In 6 months, Surrey program connected 633 new child and youth clients to services that reduce risk for gang involvement

BETWEEN October 2020 and March 2021, the Surrey Anti-Gang Family Empowerment (SAFE) program connected 633 new child and youth clients to services that reduce risk for gang involvement. Despite having to work around pandemic restrictions, SAFE saw a 31-per-cent increase in new participants during this period when compared with the same period from the previous year.

“In just a little more than two years, the SAFE program has established itself as an integral resource in our communities,” said Surrey Mayor Doug McCallum on Monday. “The program’s growth is a testament to the reach and impact of SAFE. I want to thank all of our partners for the work they have done this past year, especially in light of the ongoing pandemic. As a result of their collective efforts, SAFE is making a difference in keeping youth out of gangs and positively engaged with their community.”

The $7.5 million five-year program, which launched in January 2019, is funded by Public Safety Canada and led by the City of Surrey.
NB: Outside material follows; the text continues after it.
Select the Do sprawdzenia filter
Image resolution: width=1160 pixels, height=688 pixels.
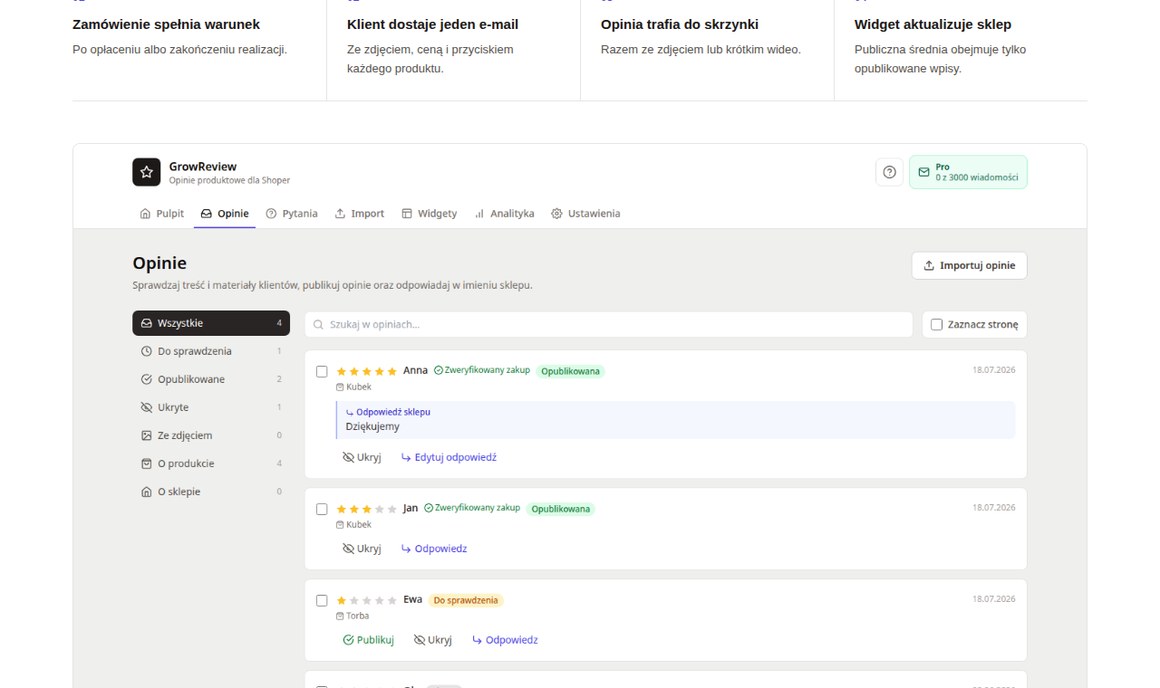(211, 351)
It comprises 10 community partners and delivers 11 early intervention programs designed to keep children and youth out of gangs while helping them build positive life skills and increase connections with family, school and community.

SAFE services include youth outreach and mentorship, caregiver education and family support, clinical counselling, and opportunities for youth enterprising and peer leadership.

As of the end of March 2021, SAFE has served 2,128 children and youth, and 320 parents and caregivers. Of the youth clients, 269 were accepted via the Children and Youth At-Risk Table (CHART) which involves professionals from 15 partner agencies meeting weekly to implement tailored multi-agency intervention plans for each young person and their family.

As an enhancement to the SAFE Program, on April 6, 2021, the City of Surrey launched, a website dedicated to educating parents, caregivers and trusted adults about the local gang landscape and how to address risk factors and warning signs for gang involvement. Website content was informed by over 100 Surrey youth and subject matter experts from 14 external agencies including law enforcement.

SAFE program partners include: City of Surrey, DIVERSEcity Community Resources Society, Kwantlen Polytechnic University (KPU), Options Community Services Society, Pacific Community Resources Society (PCRS), Progressive Intercultural Community Services Society (PICS), Surrey RCMP, Simon Fraser University (SFU), Solid State Community Industries and Surrey Schools.